*EXERCISE DIRECTIONS:*
Answer these from the text on 3Bubble and J. Gray:
(a) Which label is the duo with?
(b) Which high school did 3Bubble graduate from, and in what year?
(c) What word did 3Bubble turn the degree sign into?

- Also known as: 3 & J
- Origin: Houston, Texas, United States
- Genres: Hip hop, Southern hip hop, luxury rap
- Years active: 2014–present
- Label: LFTP Entertainment
- Members: Cleon "3Bubble" Solomon Justin "J. Gray" Gray
- Website: 3bubbleandjgray.com

= 3Bubble and J. Gray =

American Hip Hop music group

3Bubble & J. Gray is a US hip hop duo from Houston, Texas.

== History ==
3Bubble is a rapper from Houston, Texas, where he graduated from Worthing High School in 2000. He came up with the stage name 3Bubble from a moniker for the 3rd Degree in which he wrote out the number three and with a numerical degree sign. He turned this unique marker into the word "bubble" to ensure it was hard to forget.

*DATA LINES:*
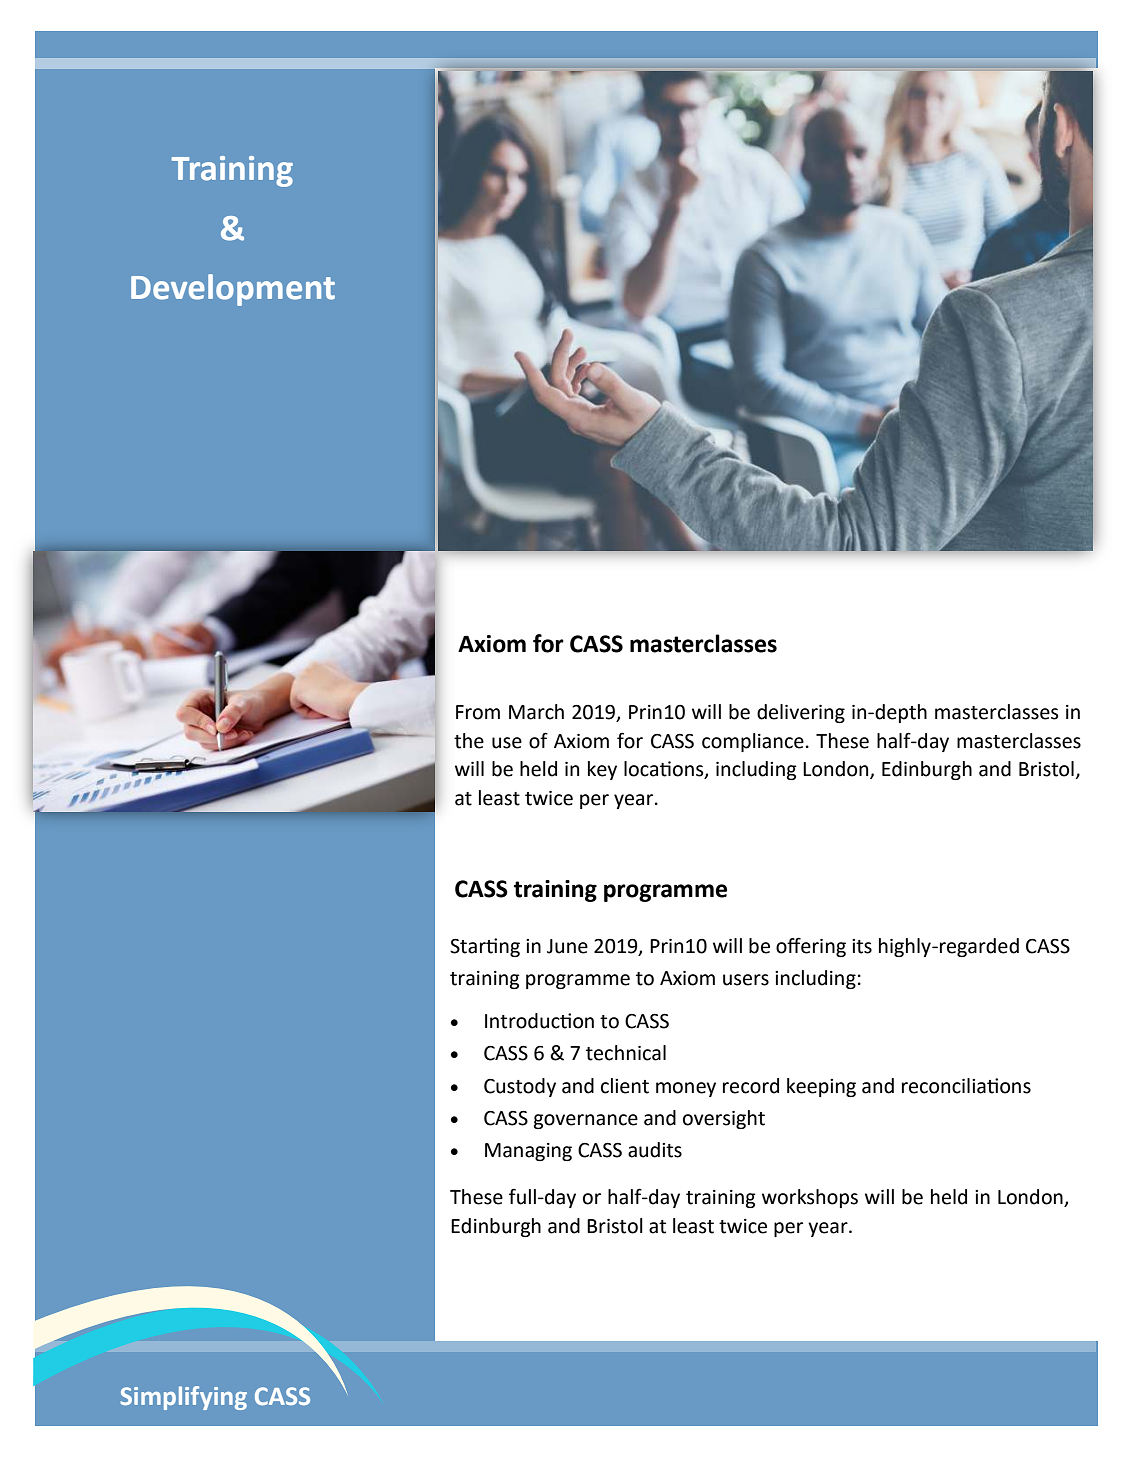  What do you see at coordinates (233, 290) in the page?
I see `Development` at bounding box center [233, 290].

*REPLY:*
(a) LFTP Entertainment
(b) Worthing High School, in 2000
(c) "bubble"